• _Aim_: Tally how many lines of the records below contain the word "width", and reply with the number alone.

[START]

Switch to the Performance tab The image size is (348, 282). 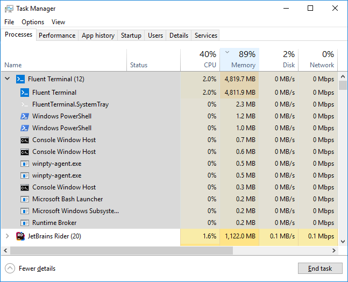pyautogui.click(x=57, y=36)
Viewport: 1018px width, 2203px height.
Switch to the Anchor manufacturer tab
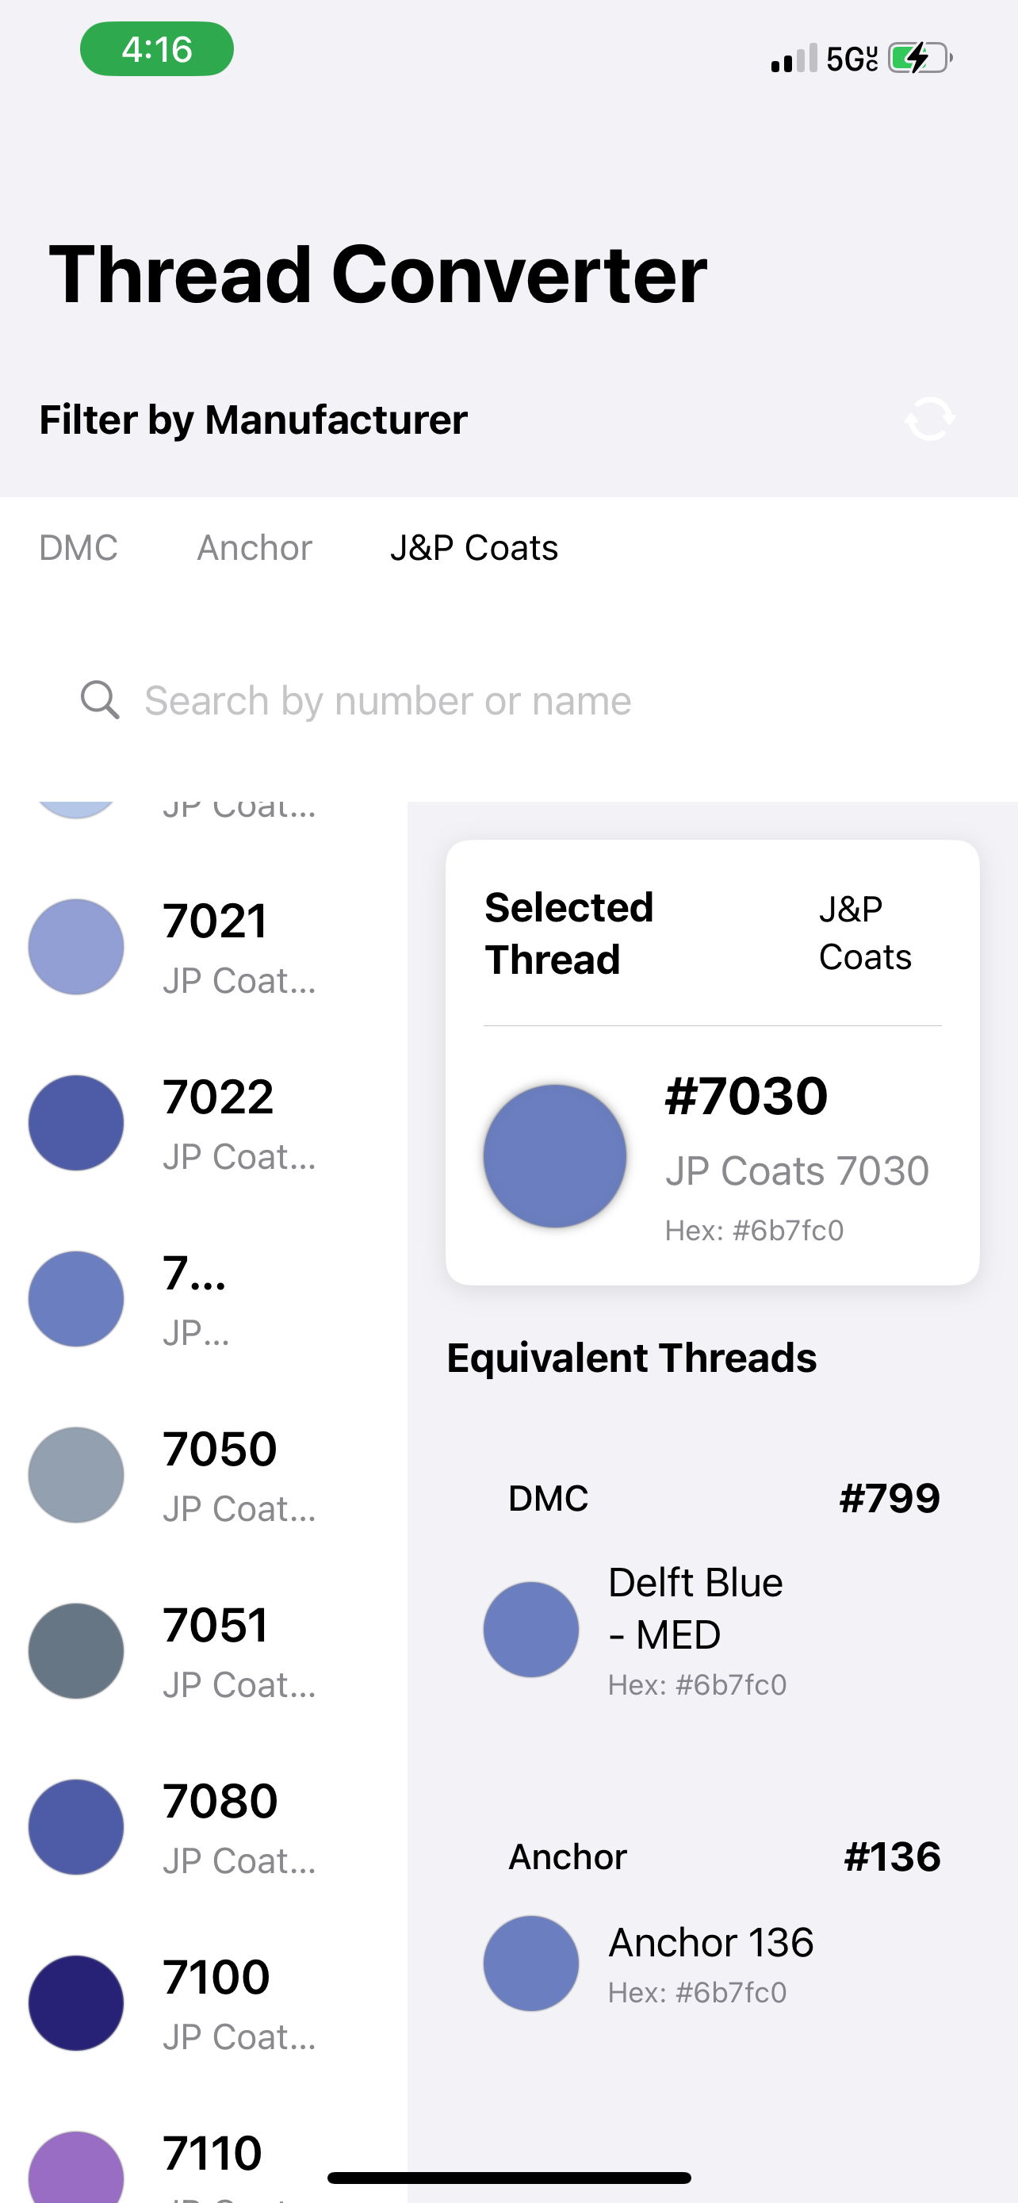(x=255, y=547)
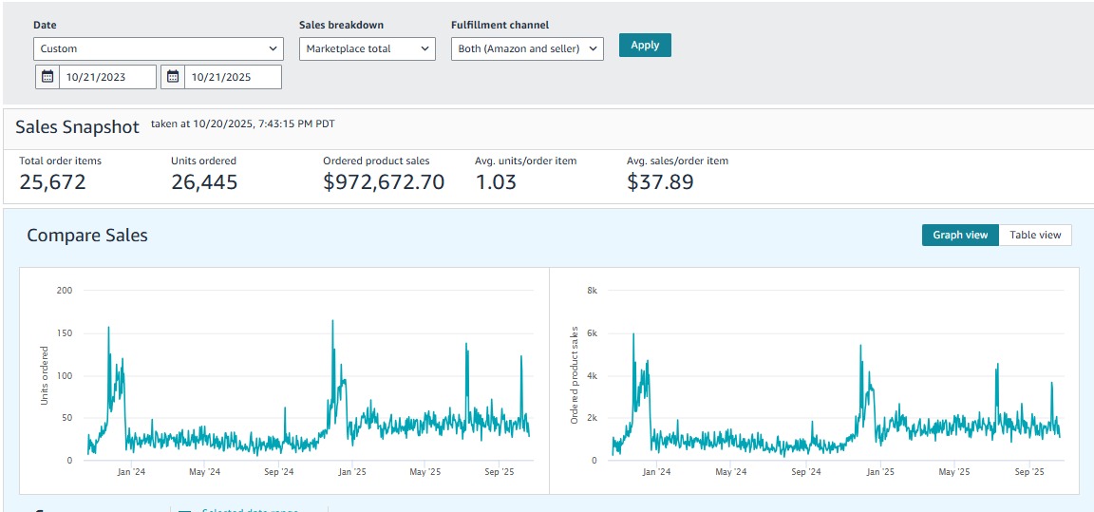Click the Jan '25 axis label on units chart

pos(351,471)
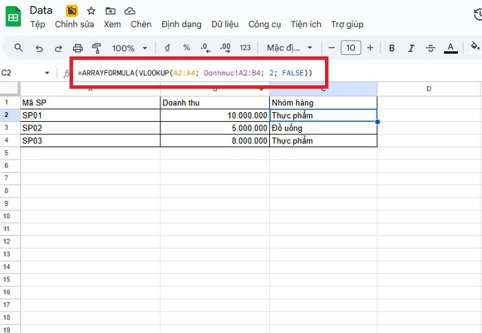
Task: Check cloud save status icon
Action: pyautogui.click(x=129, y=11)
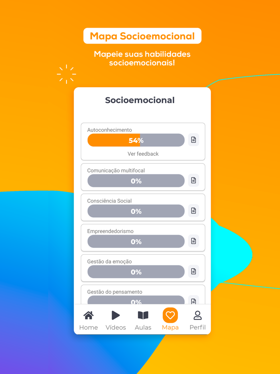
Task: Open the Gestão do pensamento document icon
Action: (194, 301)
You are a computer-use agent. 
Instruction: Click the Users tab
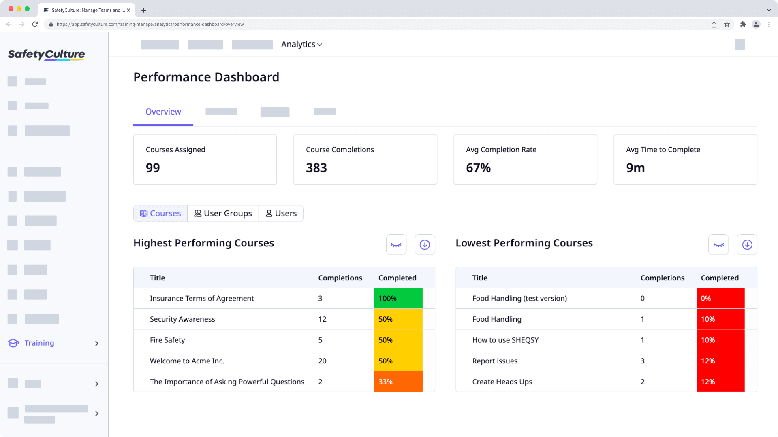coord(280,213)
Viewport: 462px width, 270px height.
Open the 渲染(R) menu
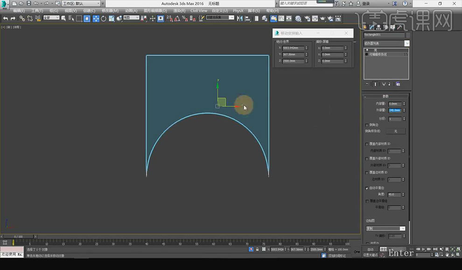[x=179, y=11]
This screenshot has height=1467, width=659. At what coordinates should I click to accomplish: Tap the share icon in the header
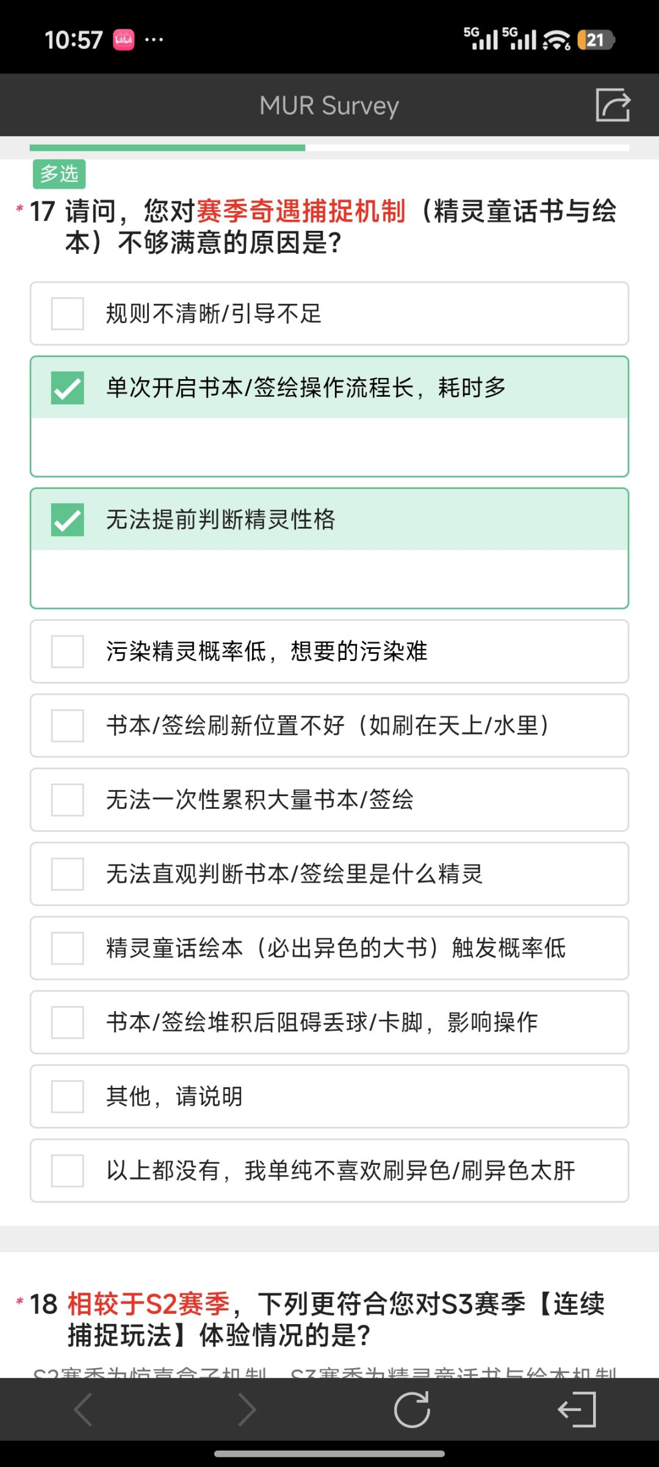click(x=613, y=105)

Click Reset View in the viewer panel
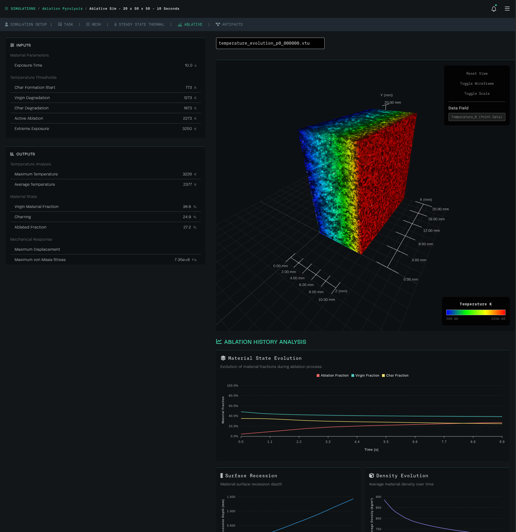click(x=477, y=73)
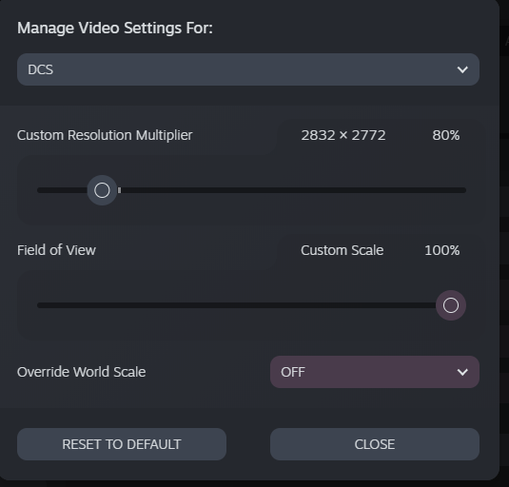Click the far right end of resolution slider track
Screen dimensions: 509x487
[463, 190]
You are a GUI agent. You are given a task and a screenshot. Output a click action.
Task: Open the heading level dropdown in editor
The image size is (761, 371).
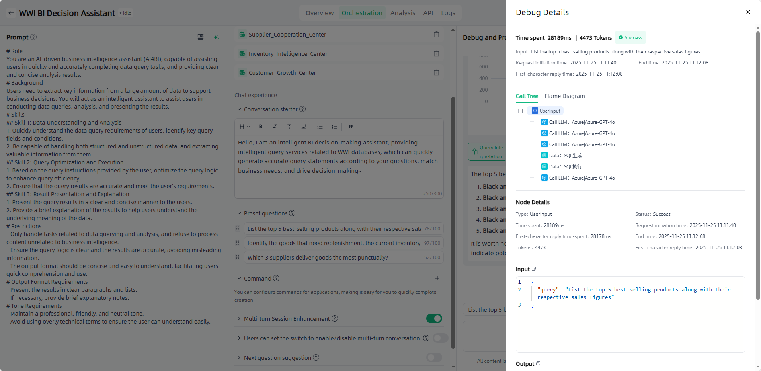(x=244, y=127)
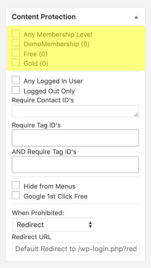Toggle the Hide from Menus checkbox

tap(16, 185)
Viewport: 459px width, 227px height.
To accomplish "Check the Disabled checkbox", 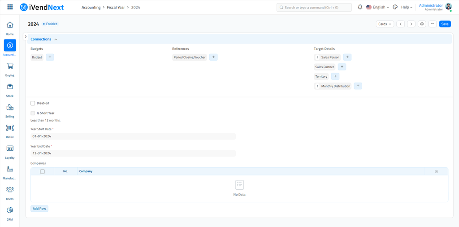I will point(33,103).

[END]

• _Complete response_: 4